A report from Bloomberg reveals Tencent’s quarterly financial report. Inside the report highlights the Chinese giant’s finance in investments. Analysts are concerned that the company is not able to bring in the money they invested so far.
Adding on, the gross margin in the latest period is expected to drop below 47% for the first time since 2003.
Despite the fact that Tencent’s mobile gaming revenue doubles, it still faces a loss. One of the reasons is due to the loss they suffered in the PC gaming category.
The reason why they drop so low obviously is that of the amount of investment. One of the biggest investments that Tencent made was a US$632 million and US$462 million in games streaming services Douyu and Huya.
Additionally, they also invested US$476 million to game developers Shanda Games. Not to mention the investments on mobile developers Kakao Games and Ourpalm, with Kakao Games getting US$130 million and Ourpalm with US$72 million.
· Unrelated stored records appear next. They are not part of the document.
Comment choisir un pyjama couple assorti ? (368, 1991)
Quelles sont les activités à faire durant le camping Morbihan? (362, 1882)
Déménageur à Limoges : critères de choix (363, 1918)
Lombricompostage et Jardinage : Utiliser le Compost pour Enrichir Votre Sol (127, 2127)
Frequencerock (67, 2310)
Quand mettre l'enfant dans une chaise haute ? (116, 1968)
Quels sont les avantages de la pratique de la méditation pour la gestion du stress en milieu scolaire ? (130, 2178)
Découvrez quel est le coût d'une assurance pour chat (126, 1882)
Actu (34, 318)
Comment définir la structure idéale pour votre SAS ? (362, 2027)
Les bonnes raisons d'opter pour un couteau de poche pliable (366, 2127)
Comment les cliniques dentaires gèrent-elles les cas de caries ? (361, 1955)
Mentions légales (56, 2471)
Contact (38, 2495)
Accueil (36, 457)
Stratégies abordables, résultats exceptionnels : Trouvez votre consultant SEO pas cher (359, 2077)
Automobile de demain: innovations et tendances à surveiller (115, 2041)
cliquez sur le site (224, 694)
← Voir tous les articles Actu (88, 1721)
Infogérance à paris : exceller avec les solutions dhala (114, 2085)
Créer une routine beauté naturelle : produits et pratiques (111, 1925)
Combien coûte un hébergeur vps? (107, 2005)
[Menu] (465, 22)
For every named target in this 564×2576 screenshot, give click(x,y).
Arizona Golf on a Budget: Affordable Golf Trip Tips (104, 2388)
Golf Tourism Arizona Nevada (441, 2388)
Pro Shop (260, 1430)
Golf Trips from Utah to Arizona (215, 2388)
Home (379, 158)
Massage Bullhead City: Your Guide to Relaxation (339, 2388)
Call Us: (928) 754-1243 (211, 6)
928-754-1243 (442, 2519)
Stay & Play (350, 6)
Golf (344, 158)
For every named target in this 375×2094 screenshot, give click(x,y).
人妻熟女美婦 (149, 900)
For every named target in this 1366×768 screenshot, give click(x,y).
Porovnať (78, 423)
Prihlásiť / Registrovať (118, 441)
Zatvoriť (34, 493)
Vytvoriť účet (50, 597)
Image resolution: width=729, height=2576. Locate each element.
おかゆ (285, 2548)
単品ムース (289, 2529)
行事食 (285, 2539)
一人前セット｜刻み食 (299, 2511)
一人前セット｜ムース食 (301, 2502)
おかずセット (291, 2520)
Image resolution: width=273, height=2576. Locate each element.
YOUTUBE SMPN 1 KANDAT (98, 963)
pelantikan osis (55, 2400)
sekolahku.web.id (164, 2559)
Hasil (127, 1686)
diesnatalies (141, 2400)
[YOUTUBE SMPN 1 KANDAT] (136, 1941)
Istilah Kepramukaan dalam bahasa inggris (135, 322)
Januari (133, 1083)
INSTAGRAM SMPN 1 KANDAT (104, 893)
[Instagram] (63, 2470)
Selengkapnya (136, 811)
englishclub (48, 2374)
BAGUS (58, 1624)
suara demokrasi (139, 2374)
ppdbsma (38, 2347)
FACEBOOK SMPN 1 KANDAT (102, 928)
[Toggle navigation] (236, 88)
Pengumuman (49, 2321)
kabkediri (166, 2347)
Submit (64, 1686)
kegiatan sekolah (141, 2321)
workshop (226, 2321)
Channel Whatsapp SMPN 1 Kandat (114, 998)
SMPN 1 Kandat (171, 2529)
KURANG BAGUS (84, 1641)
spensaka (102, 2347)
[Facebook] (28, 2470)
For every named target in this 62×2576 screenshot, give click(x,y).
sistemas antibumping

Not just the gaming industry, the Chinese publishing giant also dedicates themselves to compete with e-commerce giant, Alibaba. Other sectors include entertainment, payments, cloud computing, and also retail. These sectors are most notably known for Alibaba’s sectors.
Tencent’s retail deals this year include a US$5.1 billion investment to back up Carrefour SA’s China unit through Wamda Commercial Properties.
Tencent dominates game deals as it galloped US$22 billion for the past year. This includes investment and mergers and acquisitions (M&A) activities.
The company also just recently signed a cultural collaboration with the UK’s Department for International Trade.
Will Tencent’s huge investment pay off in the long run? With what’s been going on, it seems that the company will eventually get their money back and make a profit. But, patience and strategy are the keys.